How, short of total victory, do you end a war? The question has been haunting our military and political leaders since Korea. And though Rory Kennedy’s sobering new doc focuses on the last few desperate days of the Vietnam War, 40 years ago, its lessons are surely applicable today in Iraq, Afghanistan, and whatever the hell it is we call ISIS.
Kennedy, director of Last Days of Abu Ghraib and daughter of RFK, is obviously super-connected. She gets Kissinger on camera, plus other veterans of Nixon’s White House, but the bulk of the testimony here comes from guys who were actually on the ground in Saigon—soldiers (American and Vietnamese), a CIA agent, embassy staffers, and the stray journalist or two. These fresh interviews are coupled with vivid archival news footage from a time when photojournalists were on the frontlines. They filmed on both sides of the U.S. embassy walls as a terrified tidal wave of humanity sought evacuation before the North Vietnamese Army overran Saigon in late April 1975. Kennedy’s task is now to make sense of that chaos.
Direct U.S. involvement in the war had concluded with the 1973 peace accords; but, as in Baghdad today, a sizable American contingent remained. Then Nixon resigned after Watergate, and North Vietnamese fears of new carpet bombing were dispelled. President Ford couldn’t get any military-assistance funds out of Congress (no surprise), and the NVA began its swift, relentless drive south. With a deluded ambassador in charge, his men began a covert evacuation plan that would also include thousands of Vietnamese (despite orders and U.S. immigration laws): girlfriends, wives and families, friends, and brothers-in-arms. (“We gotta save the tailor!” says one attache whose suits he made.)
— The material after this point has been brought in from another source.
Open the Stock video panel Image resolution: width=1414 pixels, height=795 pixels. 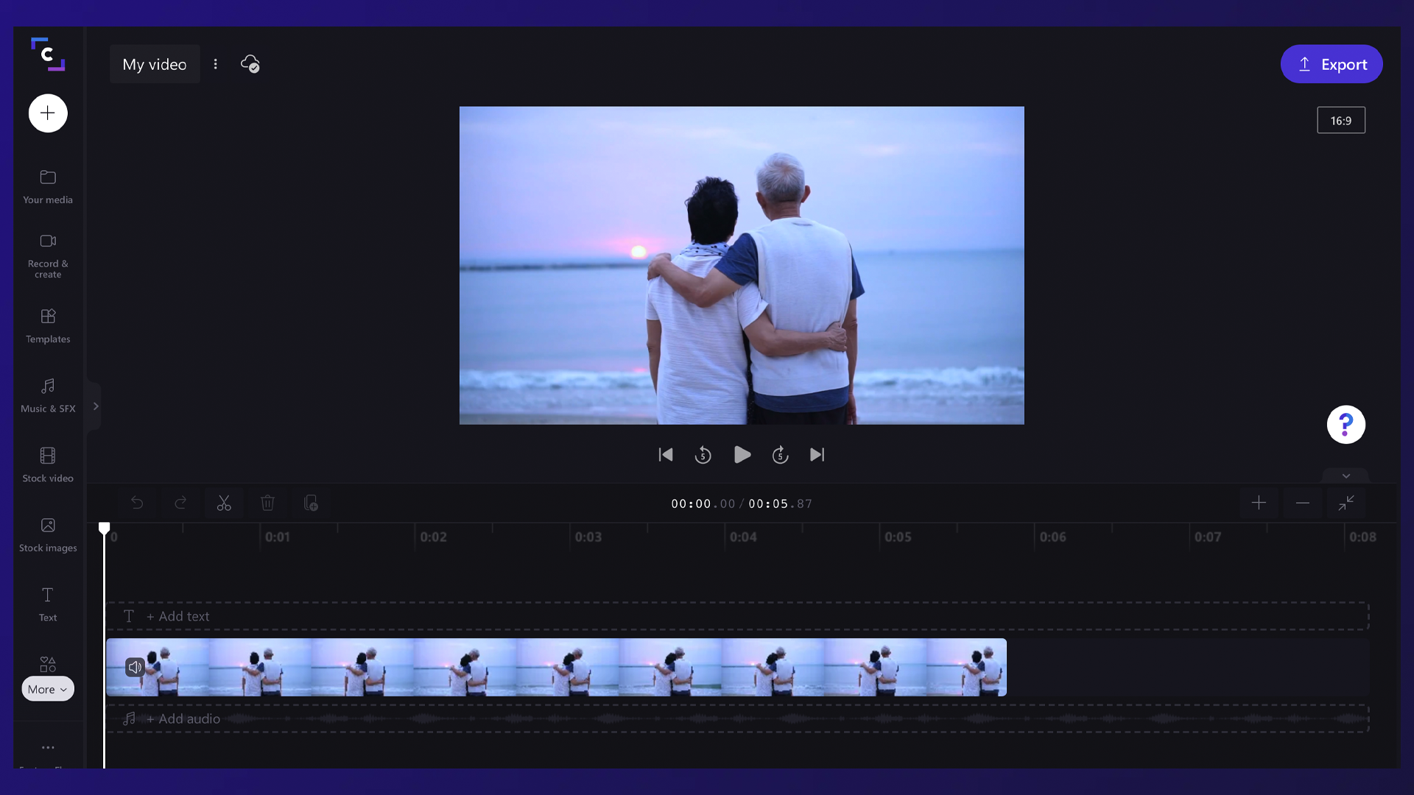[x=48, y=464]
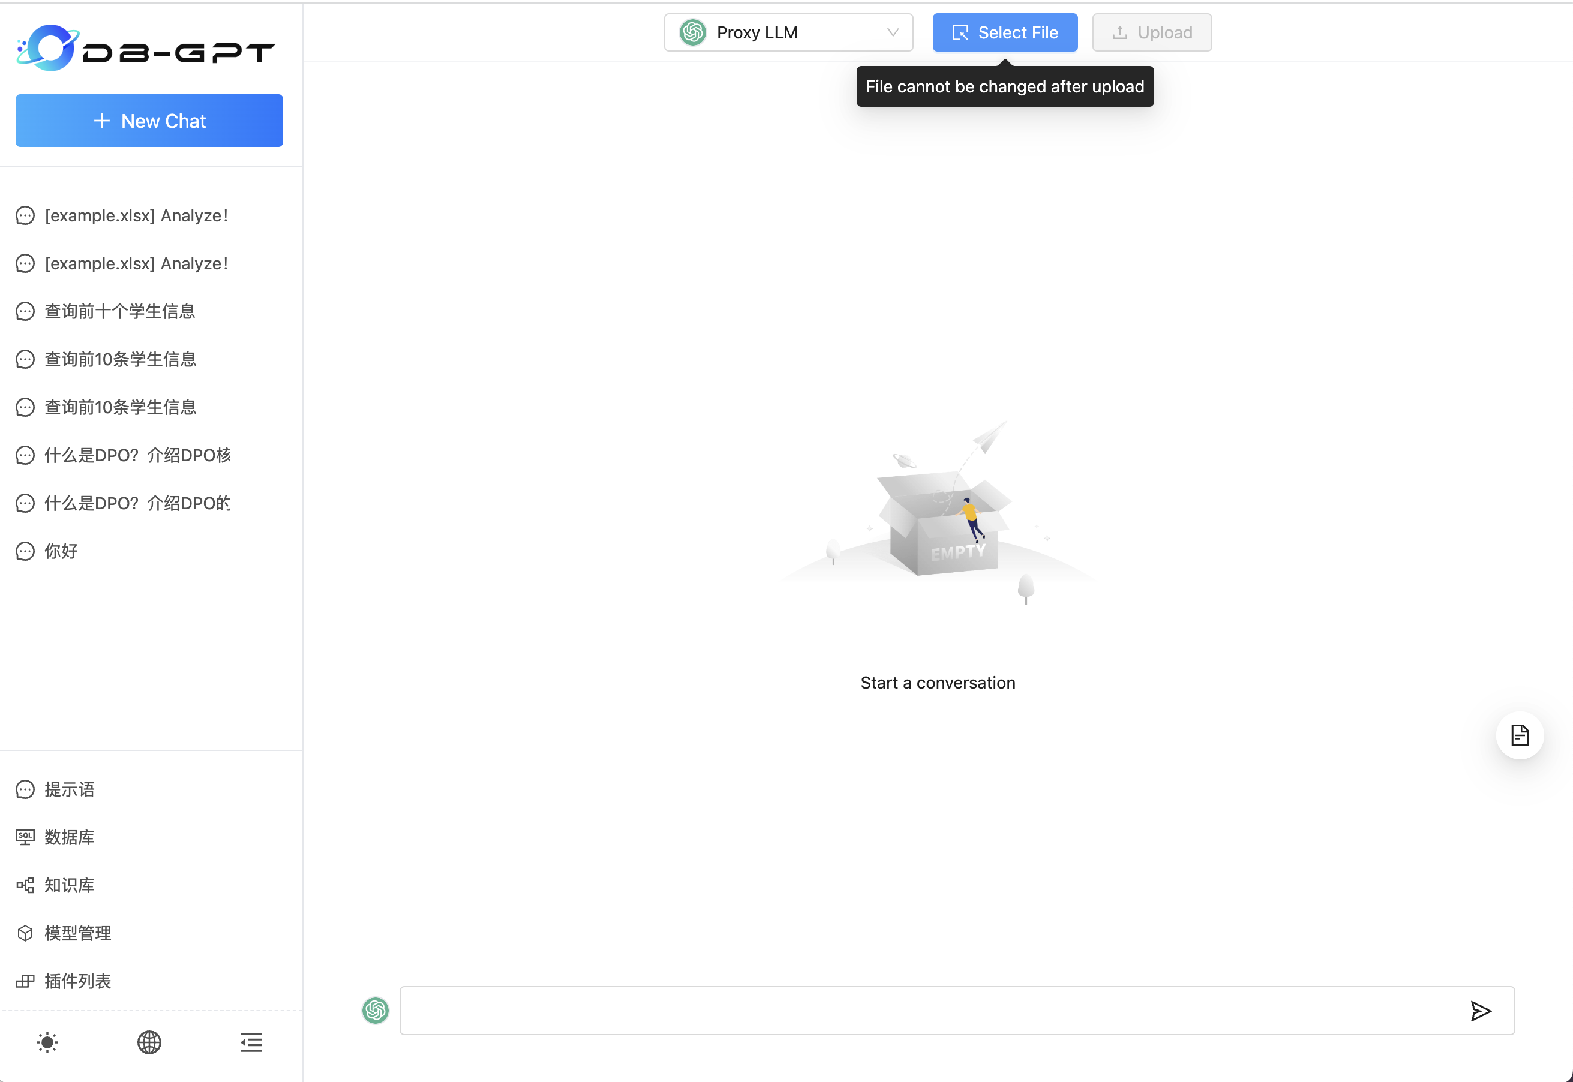The image size is (1573, 1082).
Task: Click the dropdown chevron arrow in model selector
Action: coord(892,33)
There’s intrigue in these brave tales that occasionally recalls Argo, only with an unhappy outcome for all those natives left behind (some of whom Kennedy interviews). The helicopters frantically shuttled thousands to U.S. ships, and one Navy commander says the accompanying boatlift “looked like something out of Exodus.” Does he mean the Bible, the Leon Uris novel, or the movie? The analogy works in all senses. Events here took place only three decades after the Holocaust and the postwar partition of Europe. How could we Americans not feel guilty about our past failures? Starting with the best intentions, our country became the retreating imperial arbiter between the drowned and the saved. Kennedy hardly has to say it, but the same unhappy situation exists today. Opens Fri., Oct. 3 at Varsity. Not rated. 98 minutes.